Repurposing quantum chemical descriptor datasets for on-the-fly generation of informative reaction representations: application to hydrogen atom transfer reactions†
Abstract
In this work, we explore how existing datasets of quantum chemical properties can be repurposed to build data-efficient downstream machine learning models, with a particular focus on predicting the activation energy of hydrogen atom transfer (HAT) reactions. Starting from a valence bond (VB) analysis of a generic HAT process, a set of informative descriptors is identified. Next, a surrogate neural network model is constructed to predict an informative representation, based on the identified VB descriptors, with the help of a publicly available dataset of (pre-computed) quantum chemical properties of organic radicals. We demonstrate that coupling the resulting on-the-fly informative representation to a secondary machine-learning model for activation energy prediction outperforms various predictive model architectures starting from conventional machine-learning inputs by a wide margin, at no additional computational cost.

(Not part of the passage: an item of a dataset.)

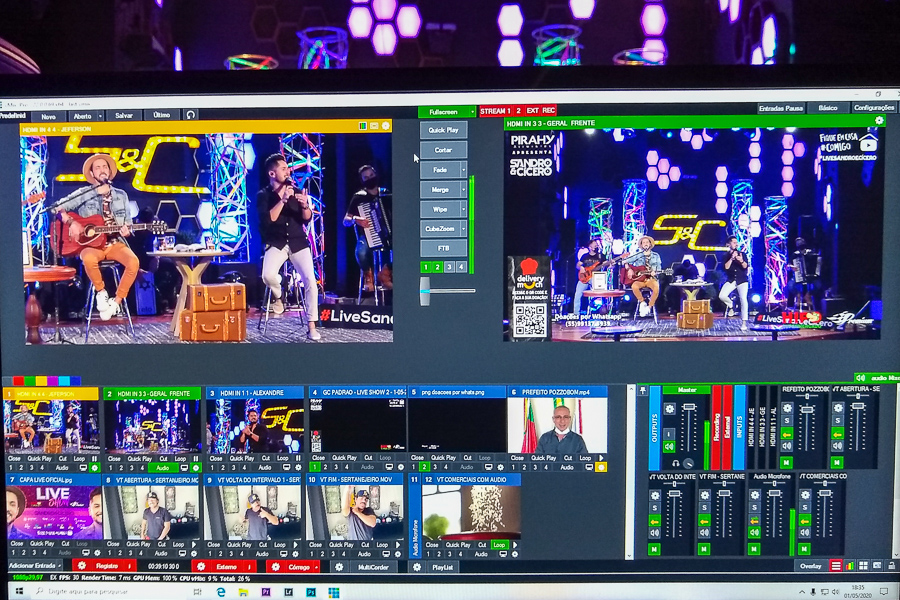Select the Prefeito Pozzobom input thumbnail
Screen dimensions: 900x600
pos(556,427)
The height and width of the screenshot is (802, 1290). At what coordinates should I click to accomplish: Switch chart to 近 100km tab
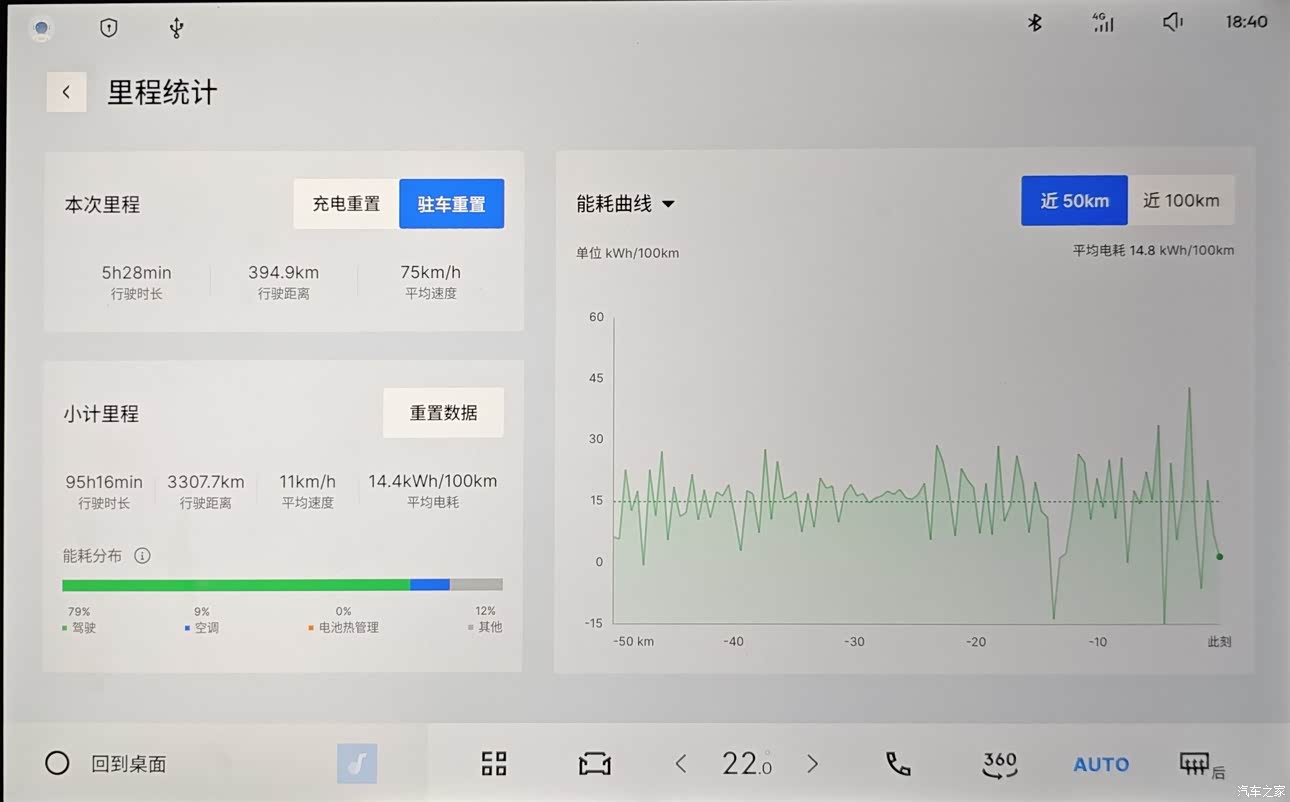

By basing their final predictions on physically meaningful descriptors, our models enable the extraction of chemical insights, providing an additional benefit. Finally, because of the extreme data efficiency of our descriptor-augmented models, we are able to fine-tune and apply them to small datasets across various reaction conditions, settings and application domains, ranging from regular (liquid phase) synthesis, over metabolism and drug design, to atmospheric chemistry.